`[[trivial_abi]]` 101

Finally, a blog post on [[trivial_abi]] !

This is a brand-new feature in Clang trunk, new as of about February 2018. It is a vendor extension to the C++ language — it is not standard C++, it isn’t supported by GCC trunk, and there is no active WG21 proposal to add it to the standard C++ language, as far as I know.

Full disclosure: I am totally not involved in the implementation of this feature. I’m just watching its patches go by on the cfe-commits mailing list and applauding quietly to myself. But this is such a cool feature that I think everyone should know about it.

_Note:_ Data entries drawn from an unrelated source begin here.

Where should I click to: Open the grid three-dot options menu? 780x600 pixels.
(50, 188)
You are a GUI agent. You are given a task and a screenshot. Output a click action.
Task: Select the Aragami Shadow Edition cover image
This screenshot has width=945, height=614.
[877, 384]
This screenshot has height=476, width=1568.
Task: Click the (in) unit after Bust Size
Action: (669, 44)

Okay, first of all, since this is a non-standard attribute, Clang trunk doesn’t actually support it under the standard attribute spelling [[trivial_abi]] . Instead, you must spell it old-style as one of the following:

  • __attribute__((trivial_abi))
  • __attribute__((__trivial_abi__))
  • [[clang::trivial_abi]]

Also, being an attribute, the compiler will be super picky about where you put it — and passive-aggressively quiet if you accidentally put it in the wrong place (because unrecognized attributes are supposed to be quietly ignored). This is one of those “it’s a feature, not a bug!” situations. So the proper syntax, all in one place, is:

#define TRIVIAL_ABI __attribute__((trivial_abi))

class TRIVIAL_ABI Widget {
    // ...
};

What is the problem being solved?

Remember my blog post from 2018-04-17 where I showed two versions of a class (there called Integer ):

struct Foo {
    int value;
    ~Foo() = default; // trivial
};

struct Bar {
    int value;
    ~Bar() {} // deliberately non-trivial
};

In that post’s particular code snippet, the compiler produced worse codegen for Foo than it did for Bar . This was worth blogging about because it was surprising . Programmers intuitively expect that the “trivial” code will do better than the “non-trivial” code. In most situations, this is true. Specifically, this is true when we go to do a function call or return:

template<class T>
T incr(T obj) {
    obj.value += 1;
    return obj;
}

incr<Foo> compiles into the following code:

leal   1(%rdi), %eax
retq

( leal is x86-speak for “add” .) We can see that our 4-byte obj will be passed in to incr<Foo> in the %edi register; and then we’ll add 1 to its value and return it in %eax . Four bytes in, four bytes out, easy peasy.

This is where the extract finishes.